“Bir mabet düşünün… İçine güneş dökülmüş, taşlarından nur taşıyor.”
Nuruosmaniye Camii, Osmanlı'nın hem mimarideki zarafetini, hem de ışıkla yoğrulmuş bir kalbin duasını yansıtan özgün bir eserdir.
İstanbul'un çehresini değiştiren çağda, 1748 yılında temelleri atılan ve 1755'te tamamlanan Nuruosmaniye Camii, Osmanlı mimarisinde Batı etkilerinin öne çıktığı ilk yapılardan biridir. İnşaatını başlatan I. Mahmud'un vefatından sonra, cami kardeşi III. Osman'la birlikte "Osmanlı'nın Nuru" anlamına gelen ismiyle tamamlanmıştır.
Caminin bulunduğu yerde bir zamanlar Hoca Sâdeddin Efendi'nin eşi Fatma Hatun'un mescidi yer alıyordu. Bu eski mescit yıkılma aşamasına geldiğinde, yerine daha büyük ve ihtişamlı bir cami yapılmasına karar verildi.
Nuruosmaniye, barok mimarinin Osmanlı dokusuyla buluştuğu zarif bir sentezdir. Harim bölümü kare planlıdır ve 26 metrelik devasa bir kubbe ile örtülmüştür. Bu kubbe, duvarların üzerine oturtulmuş kemerlerle taşınır. Kubbenin kuşağında Fetih Suresi, kubbenin içinde ise En-Nur Suresi'nin 35. ayeti işlenmiştir: “Allah, göklerin ve yerin nurudur.”

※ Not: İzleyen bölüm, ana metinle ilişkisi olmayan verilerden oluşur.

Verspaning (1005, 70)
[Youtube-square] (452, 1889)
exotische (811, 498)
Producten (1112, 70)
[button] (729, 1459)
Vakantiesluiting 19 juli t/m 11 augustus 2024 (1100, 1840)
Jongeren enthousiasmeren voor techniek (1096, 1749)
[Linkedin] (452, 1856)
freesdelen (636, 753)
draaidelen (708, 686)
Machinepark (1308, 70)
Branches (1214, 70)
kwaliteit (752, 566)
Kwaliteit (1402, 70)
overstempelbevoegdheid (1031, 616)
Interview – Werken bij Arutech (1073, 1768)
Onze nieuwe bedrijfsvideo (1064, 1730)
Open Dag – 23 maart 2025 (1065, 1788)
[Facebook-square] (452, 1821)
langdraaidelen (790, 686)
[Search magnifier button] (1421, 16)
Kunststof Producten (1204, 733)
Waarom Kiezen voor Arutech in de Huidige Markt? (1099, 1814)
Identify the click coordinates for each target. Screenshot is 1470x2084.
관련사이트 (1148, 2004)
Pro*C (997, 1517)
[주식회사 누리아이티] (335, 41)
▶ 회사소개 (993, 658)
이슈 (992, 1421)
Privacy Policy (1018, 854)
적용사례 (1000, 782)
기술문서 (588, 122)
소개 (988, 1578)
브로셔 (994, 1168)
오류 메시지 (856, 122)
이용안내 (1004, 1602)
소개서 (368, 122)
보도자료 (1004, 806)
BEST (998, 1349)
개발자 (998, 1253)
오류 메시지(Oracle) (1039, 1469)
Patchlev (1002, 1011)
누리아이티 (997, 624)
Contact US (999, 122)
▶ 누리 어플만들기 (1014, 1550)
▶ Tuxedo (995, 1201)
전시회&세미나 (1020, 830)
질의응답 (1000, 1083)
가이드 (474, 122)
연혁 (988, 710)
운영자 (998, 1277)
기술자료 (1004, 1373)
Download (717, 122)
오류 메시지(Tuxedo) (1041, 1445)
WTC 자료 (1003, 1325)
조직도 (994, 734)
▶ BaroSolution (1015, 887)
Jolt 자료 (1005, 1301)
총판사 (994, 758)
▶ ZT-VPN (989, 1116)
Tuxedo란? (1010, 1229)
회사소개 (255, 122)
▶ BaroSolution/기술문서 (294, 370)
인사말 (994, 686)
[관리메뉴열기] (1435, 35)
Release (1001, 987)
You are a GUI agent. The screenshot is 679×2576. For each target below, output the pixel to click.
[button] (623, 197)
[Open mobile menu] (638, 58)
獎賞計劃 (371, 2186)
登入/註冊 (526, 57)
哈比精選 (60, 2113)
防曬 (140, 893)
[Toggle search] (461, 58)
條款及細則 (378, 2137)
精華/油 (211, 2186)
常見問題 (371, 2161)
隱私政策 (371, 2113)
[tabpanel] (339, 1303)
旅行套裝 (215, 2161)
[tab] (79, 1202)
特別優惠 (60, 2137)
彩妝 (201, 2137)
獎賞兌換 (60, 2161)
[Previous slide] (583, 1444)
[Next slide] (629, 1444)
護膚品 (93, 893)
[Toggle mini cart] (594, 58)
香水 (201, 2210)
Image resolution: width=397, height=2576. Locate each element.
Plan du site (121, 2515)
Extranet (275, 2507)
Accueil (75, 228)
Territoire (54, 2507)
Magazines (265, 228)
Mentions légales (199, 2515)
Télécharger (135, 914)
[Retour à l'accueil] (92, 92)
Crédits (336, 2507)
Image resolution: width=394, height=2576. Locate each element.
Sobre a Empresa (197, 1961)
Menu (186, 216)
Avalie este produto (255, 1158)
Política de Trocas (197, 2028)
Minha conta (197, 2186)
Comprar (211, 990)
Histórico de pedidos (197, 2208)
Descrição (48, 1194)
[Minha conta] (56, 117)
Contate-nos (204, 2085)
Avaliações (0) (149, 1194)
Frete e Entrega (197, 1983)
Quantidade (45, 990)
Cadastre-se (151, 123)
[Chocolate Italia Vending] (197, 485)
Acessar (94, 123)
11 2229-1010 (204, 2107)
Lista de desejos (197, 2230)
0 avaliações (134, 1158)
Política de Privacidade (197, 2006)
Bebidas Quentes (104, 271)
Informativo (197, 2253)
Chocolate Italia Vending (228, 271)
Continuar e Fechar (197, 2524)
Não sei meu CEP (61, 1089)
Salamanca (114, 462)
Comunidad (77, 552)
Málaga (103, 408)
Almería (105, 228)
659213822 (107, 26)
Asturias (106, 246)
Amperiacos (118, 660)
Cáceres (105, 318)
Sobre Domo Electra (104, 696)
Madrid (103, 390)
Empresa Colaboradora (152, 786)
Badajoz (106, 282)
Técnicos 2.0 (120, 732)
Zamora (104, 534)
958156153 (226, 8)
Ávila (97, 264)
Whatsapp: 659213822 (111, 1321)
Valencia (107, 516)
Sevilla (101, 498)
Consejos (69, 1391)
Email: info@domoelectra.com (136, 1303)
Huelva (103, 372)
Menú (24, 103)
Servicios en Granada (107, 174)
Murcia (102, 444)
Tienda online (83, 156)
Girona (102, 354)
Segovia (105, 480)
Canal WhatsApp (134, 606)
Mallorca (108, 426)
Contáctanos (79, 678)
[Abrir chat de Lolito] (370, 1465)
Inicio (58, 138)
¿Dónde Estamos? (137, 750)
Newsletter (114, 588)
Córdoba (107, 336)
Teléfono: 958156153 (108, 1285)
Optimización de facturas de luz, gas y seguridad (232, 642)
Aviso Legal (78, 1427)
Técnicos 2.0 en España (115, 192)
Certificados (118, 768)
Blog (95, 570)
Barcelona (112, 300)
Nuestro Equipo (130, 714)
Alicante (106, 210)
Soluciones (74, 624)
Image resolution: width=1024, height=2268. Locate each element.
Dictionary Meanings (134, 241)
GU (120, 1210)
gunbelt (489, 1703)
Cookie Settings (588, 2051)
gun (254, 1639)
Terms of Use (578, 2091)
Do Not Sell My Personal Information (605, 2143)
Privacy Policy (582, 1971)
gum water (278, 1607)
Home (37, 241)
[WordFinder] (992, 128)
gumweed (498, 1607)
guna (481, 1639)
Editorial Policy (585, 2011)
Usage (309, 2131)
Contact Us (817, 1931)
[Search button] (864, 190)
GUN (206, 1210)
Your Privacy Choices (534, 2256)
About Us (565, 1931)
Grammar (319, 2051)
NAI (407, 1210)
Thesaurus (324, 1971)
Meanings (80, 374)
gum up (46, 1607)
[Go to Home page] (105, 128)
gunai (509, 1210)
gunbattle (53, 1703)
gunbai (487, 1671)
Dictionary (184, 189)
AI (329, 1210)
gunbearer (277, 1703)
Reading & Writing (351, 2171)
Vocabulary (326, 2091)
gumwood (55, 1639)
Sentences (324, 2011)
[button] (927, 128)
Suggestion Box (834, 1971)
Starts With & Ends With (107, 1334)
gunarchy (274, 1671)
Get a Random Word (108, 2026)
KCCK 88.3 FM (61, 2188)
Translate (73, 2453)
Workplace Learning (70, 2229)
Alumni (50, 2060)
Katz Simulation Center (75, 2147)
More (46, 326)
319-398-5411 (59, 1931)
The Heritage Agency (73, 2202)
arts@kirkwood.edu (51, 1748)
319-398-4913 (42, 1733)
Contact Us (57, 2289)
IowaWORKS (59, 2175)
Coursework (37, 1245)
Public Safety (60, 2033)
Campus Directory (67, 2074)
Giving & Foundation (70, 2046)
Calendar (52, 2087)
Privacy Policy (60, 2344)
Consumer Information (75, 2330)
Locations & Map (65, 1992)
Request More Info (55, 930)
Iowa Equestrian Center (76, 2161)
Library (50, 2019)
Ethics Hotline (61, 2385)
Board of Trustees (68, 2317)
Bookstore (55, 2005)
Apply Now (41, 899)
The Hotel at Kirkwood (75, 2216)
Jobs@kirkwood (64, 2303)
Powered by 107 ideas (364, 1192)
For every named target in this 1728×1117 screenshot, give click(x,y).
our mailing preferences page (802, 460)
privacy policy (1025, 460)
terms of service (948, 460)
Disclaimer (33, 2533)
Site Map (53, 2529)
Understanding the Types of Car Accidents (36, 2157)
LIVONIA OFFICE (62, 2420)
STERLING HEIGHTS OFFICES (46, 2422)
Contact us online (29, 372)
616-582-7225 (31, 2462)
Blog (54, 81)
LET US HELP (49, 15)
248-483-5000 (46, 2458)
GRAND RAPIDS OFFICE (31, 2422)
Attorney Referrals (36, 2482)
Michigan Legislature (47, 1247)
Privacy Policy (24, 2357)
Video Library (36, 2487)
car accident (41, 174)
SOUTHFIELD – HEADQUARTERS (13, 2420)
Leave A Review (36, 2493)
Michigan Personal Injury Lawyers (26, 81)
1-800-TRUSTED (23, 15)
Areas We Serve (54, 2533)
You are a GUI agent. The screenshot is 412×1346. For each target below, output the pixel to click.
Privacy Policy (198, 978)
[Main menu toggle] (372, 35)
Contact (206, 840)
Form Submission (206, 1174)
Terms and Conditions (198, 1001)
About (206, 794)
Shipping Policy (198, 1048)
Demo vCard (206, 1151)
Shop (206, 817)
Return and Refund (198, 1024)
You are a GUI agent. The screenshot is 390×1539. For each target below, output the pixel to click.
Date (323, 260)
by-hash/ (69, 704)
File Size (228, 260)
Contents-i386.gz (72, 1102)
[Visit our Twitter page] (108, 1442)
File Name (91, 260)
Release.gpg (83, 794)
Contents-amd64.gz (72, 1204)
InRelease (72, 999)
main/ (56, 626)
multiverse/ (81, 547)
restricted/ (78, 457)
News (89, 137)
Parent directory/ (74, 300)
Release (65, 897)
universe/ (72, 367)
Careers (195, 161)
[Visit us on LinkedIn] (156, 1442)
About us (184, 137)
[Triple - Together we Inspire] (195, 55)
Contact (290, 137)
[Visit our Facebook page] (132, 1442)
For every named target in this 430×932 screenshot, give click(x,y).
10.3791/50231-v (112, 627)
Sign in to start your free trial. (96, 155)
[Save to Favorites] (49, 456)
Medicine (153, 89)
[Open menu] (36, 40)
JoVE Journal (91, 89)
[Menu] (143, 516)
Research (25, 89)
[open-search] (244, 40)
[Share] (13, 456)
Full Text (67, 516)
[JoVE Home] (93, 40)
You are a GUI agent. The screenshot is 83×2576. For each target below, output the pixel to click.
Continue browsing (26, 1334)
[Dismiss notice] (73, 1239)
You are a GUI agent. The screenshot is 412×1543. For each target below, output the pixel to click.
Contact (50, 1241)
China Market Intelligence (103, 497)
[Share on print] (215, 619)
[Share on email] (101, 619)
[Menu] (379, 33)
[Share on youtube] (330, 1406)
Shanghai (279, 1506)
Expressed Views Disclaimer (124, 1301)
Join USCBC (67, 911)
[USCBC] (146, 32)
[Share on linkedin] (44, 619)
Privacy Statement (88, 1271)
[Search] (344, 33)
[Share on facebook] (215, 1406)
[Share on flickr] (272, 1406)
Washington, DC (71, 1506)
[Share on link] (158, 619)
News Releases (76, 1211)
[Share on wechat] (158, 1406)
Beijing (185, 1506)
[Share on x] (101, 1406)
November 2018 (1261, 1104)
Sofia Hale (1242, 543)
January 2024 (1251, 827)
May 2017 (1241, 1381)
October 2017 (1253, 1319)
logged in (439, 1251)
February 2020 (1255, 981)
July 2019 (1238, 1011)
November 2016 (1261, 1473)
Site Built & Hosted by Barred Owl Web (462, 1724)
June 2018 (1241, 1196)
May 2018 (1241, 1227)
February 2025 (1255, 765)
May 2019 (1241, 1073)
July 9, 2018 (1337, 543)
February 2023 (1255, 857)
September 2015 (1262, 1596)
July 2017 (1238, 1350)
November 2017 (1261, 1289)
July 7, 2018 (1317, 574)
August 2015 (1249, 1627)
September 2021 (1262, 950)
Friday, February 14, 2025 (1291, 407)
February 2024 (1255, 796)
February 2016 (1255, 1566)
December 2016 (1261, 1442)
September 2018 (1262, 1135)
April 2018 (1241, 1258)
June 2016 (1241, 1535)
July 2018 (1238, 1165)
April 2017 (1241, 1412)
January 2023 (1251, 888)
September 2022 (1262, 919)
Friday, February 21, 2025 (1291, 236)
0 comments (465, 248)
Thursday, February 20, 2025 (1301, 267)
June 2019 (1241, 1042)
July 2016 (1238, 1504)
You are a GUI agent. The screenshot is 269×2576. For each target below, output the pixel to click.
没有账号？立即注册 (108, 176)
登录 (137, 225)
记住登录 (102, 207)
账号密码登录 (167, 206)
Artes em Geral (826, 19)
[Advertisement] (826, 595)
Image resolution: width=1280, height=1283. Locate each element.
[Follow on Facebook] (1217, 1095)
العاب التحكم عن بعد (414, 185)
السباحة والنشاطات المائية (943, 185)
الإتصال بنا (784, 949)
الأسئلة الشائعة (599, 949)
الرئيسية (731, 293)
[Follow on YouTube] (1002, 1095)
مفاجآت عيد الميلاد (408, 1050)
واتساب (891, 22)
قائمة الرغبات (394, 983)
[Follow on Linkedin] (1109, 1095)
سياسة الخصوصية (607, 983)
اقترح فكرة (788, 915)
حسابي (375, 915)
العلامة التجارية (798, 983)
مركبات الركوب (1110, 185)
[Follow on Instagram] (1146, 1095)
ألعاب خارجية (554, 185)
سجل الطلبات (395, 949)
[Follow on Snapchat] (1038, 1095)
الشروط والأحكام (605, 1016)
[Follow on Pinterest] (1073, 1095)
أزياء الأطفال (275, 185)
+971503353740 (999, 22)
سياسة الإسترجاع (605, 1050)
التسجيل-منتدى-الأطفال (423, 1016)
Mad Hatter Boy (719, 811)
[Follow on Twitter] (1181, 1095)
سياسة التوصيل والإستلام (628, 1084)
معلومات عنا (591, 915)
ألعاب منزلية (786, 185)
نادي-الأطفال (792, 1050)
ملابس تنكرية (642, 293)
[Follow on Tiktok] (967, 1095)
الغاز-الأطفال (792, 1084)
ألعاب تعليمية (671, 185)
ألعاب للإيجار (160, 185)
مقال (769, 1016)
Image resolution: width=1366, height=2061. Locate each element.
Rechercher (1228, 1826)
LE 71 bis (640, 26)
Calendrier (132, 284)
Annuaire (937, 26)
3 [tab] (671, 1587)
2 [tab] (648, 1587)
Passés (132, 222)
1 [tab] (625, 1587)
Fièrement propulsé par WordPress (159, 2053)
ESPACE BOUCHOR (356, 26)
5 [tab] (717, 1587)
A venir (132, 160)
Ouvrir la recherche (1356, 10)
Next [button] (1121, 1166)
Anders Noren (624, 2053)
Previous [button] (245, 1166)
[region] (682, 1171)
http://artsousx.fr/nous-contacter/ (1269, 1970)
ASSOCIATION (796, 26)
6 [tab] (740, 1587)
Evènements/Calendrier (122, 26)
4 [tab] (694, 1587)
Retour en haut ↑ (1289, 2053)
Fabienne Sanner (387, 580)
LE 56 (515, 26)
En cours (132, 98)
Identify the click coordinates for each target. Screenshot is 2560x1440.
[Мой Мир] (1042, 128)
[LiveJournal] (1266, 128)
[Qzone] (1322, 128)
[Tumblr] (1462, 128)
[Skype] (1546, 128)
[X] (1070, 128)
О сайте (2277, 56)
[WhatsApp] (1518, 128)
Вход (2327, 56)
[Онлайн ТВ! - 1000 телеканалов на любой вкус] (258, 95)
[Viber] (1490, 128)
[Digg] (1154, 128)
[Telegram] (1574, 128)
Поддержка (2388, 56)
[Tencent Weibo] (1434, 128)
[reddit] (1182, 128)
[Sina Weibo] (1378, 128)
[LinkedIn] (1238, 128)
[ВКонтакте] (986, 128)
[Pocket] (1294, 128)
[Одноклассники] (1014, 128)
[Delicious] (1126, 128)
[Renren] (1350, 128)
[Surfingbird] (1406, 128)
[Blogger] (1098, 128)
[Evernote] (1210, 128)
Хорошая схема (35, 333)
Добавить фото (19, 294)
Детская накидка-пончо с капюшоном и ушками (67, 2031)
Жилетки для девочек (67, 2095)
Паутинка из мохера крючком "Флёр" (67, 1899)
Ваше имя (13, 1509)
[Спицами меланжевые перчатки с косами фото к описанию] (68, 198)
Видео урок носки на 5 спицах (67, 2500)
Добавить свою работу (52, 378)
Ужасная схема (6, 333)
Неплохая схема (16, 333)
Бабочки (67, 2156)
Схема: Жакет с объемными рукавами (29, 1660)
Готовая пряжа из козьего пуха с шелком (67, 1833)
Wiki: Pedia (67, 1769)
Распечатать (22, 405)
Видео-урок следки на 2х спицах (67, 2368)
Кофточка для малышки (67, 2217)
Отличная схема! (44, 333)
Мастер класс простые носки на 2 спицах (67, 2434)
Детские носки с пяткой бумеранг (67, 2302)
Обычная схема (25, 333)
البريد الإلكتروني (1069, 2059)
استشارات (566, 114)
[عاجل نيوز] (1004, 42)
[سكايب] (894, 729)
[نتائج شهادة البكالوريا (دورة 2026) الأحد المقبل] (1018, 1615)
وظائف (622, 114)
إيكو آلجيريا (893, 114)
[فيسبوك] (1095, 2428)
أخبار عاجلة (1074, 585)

Camide toplam 174 pencere bulunur ve bu sayede iç mekân doğal ışıkla aydınlanır. Mihrap klasik Osmanlı camilerinden farklı olarak çok köşelidir ve yarım kubbeyle örtülmüştür. Minber ve vaaz kürsüsü zarif detaylarla süslenmiştir.
Caminin İç Mekanı:
174 adet pencereyle gün ışığına teslim edilen bu ihtişamlı iç mekân, barok mimarinin zarafetini Kur’an ayetleriyle harmanlayarak adeta bir ibadet sarayına dönüşür. Kubbeyi saran hat yazıları, minberin altın varaklı detayları ve zarif avizeler mekâna hem huzur hem de ihtişam kazandırır.
Rampalı Giriş:
Nuruosmaniye Camii'nin Hünkâr Mahfili'ne açılan rampalı özel giriş yolu, padişahların camiye at sırtında ulaşmasını sağlamak için yapılmıştır. Bu mimari detay, yapının hem işlevselliğini hem de zarafetini yansıtır.
Kütüphane Girişi:
Nuruosmaniye Külliyesi içinde yer alan kütüphane binası, barok mimarinin zarif çizgilerini taşıyan eşsiz bir yapıdır. Alt katında dükkânlar bulunan bu kütüphane, üst katında binlerce yazma esere ev sahipliği yapar. Giriş bölümü zarif taş işçiliğiyle dikkat çekerken, mimarîsinde ışığın ve bilginin sembolizmi hissedilir.